For Hembram, the honor is inseparable from the cause. Often described as a sentinel of Santali language and culture, he sees literature and education as tools of social transformation. Over the years, he has established several schools aimed at promoting education among tribal children, while also working to counter superstition through learning and cultural awareness. “The development of tribal communities and the spread of education among tribals are the biggest challenges before me,” Hembram said, reflecting on his mission.
His own journey is closely tied to the history of Santali itself. He has written five books focusing on the culture and heritage of tribal communities, documenting traditions, belief systems and oral histories that have long existed outside mainstream literary spaces. Hembram credits his lifelong commitment to the guidance of his guru, Pandit Raghunath Murmu, the pioneering Santali writer and educator who developed the Ol Chiki script in the early twentieth century. Murmu’s work transformed Santali from a largely oral language into one with a distinct written identity, and Hembram has carried that legacy forward.
Santali is the most widely spoken language of the Munda subfamily of Austroasiatic languages and is spoken by more than seven million people across India, Bangladesh, Bhutan and Nepal. In India, it has a strong presence in Jharkhand, West Bengal and Odisha, with significant speaker populations also found in Bihar, Assam and parts of the northeast. The language was included in the Eighth Schedule of the Indian Constitution in 2003, granting it official status and opening doors for its use in education, administration and competitive examinations.
Linguists regard Santali as phonologically conservative, retaining features that have disappeared from many related Munda languages. It has a rich vowel system and distinct dialects broadly divided into northern and southern varieties, shaped by geography and contact with neighbouring languages. Despite this complexity and resilience, Santali, like many tribal languages, faces pressure from dominant regional and national tongues.

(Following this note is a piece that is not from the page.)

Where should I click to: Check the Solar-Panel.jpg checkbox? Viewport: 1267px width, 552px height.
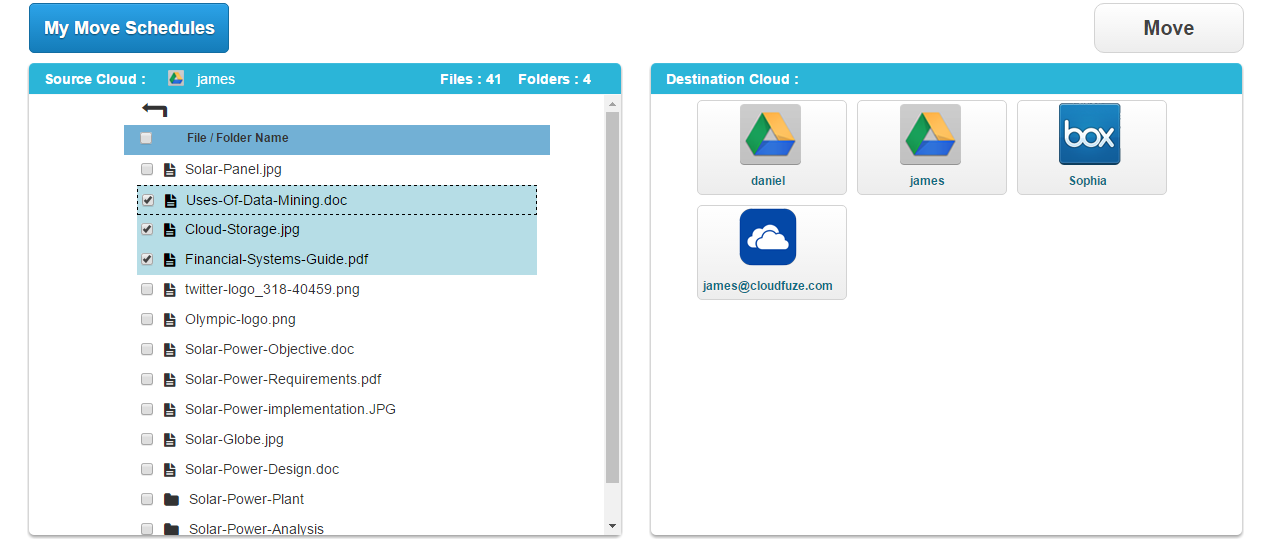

Hembram’s work addresses that tension directly. By writing in Santali and supporting education within tribal communities, he has helped assert the language as a living, evolving medium rather than a relic of the past. His efforts also reflect a broader movement among Santali intellectuals who see language as central to dignity, identity and self representation.
The Padma Shri nomination has been welcomed by writers and educators as recognition not only of one individual but of a language and culture that have often remained at the margins.
The task of nurturing Santali, Hembram insists, is ongoing, rooted in classrooms, books and the everyday lives of its speakers.